AWS Database Blog

DynamoDB Streams Use Cases and Design Patterns

September 8, 2021: Amazon Elasticsearch Service has been renamed to Amazon OpenSearch Service. See details.

Updated May 2021.


This post describes some common use cases you might encounter, along with their design options and solutions, when migrating data from relational data stores to Amazon DynamoDB.

We will consider how to manage the following scenarios:

  • How do you set up a relationship across multiple tables in which, based on the value of an item from one table, you update the item in a second table?
  • How do you trigger an event based on a particular item change?
  • How do you audit or archive data?
  • How do you replicate data across multiple tables (similar to that of materialized views/streams/replication in relational data stores)?

You can use DynamoDB Streams to address all these use cases. DynamoDB Streams is a powerful service that you can combine with other AWS services to solve many similar issues. When you enable DynamoDB Streams, it captures a time-ordered sequence of item-level modifications in a DynamoDB table and durably stores the information for up to 24 hours.
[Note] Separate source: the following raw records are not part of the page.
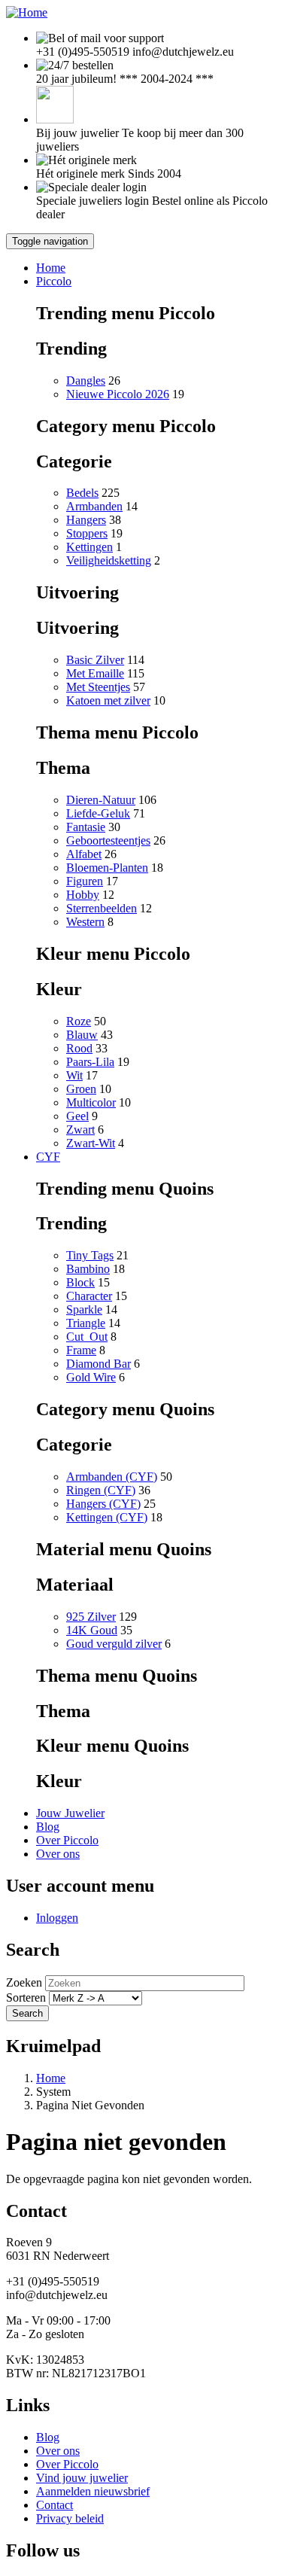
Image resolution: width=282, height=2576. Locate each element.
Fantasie (85, 827)
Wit (74, 1075)
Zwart (80, 1129)
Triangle (85, 1323)
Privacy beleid (70, 2518)
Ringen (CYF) (100, 1490)
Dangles (85, 380)
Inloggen (57, 1917)
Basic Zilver (95, 659)
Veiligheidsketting (108, 560)
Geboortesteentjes (108, 840)
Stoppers (87, 533)
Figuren (84, 881)
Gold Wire (91, 1377)
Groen (81, 1088)
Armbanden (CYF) (111, 1476)
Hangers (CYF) (103, 1503)
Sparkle (84, 1309)
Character (89, 1296)
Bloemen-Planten (107, 867)
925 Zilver (91, 1616)
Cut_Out (87, 1336)
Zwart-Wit (90, 1143)
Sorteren (26, 1997)
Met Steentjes (98, 687)
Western (85, 921)
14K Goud (91, 1630)
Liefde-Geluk (98, 813)
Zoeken (24, 1982)
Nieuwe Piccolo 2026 (117, 394)
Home (50, 267)
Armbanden (94, 506)
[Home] (26, 12)
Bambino (88, 1268)
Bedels (82, 492)
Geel (77, 1116)
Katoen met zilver (108, 700)
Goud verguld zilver (114, 1643)
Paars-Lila (90, 1061)
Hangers (86, 519)
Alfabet (84, 854)
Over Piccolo (67, 1840)
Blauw (82, 1034)
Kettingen (89, 546)
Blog (47, 1826)
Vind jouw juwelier (82, 2477)
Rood (79, 1048)
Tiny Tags (90, 1255)
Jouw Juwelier (70, 1813)
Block (80, 1282)
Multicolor (91, 1102)
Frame (81, 1350)
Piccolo (53, 281)
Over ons (58, 1853)
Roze (78, 1021)
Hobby (82, 894)
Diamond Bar (98, 1363)
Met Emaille (95, 673)
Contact (54, 2504)
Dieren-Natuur (100, 799)
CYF (48, 1156)
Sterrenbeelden (101, 908)
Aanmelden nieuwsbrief (93, 2491)
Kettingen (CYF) (106, 1517)
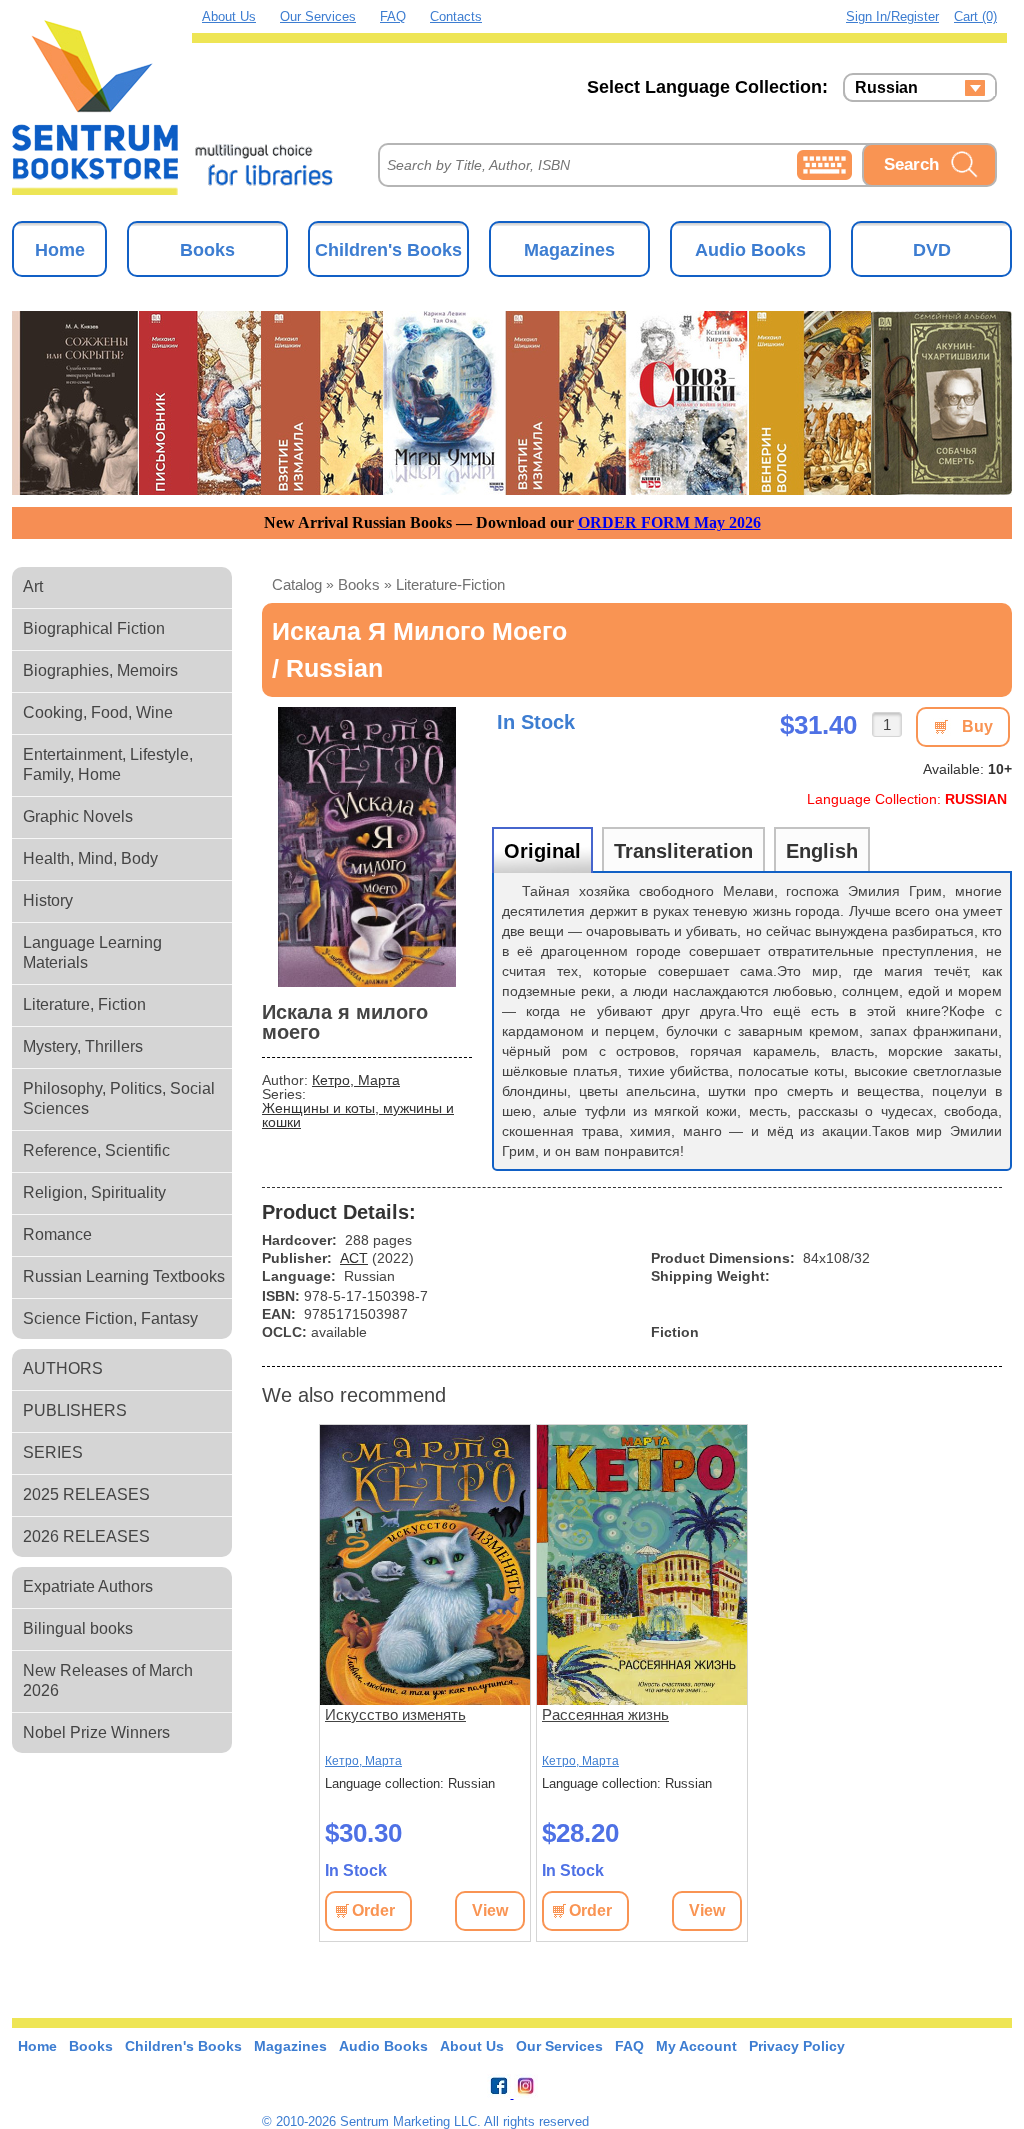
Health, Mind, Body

Applications can access a series of stream records, which contain an item change, from a DynamoDB stream in near real time.

AWS maintains separate endpoints for DynamoDB and DynamoDB Streams. To work with database tables and indexes, your application must access a DynamoDB endpoint. To read and process DynamoDB Streams records, your application must access a DynamoDB Streams endpoint in the same Region.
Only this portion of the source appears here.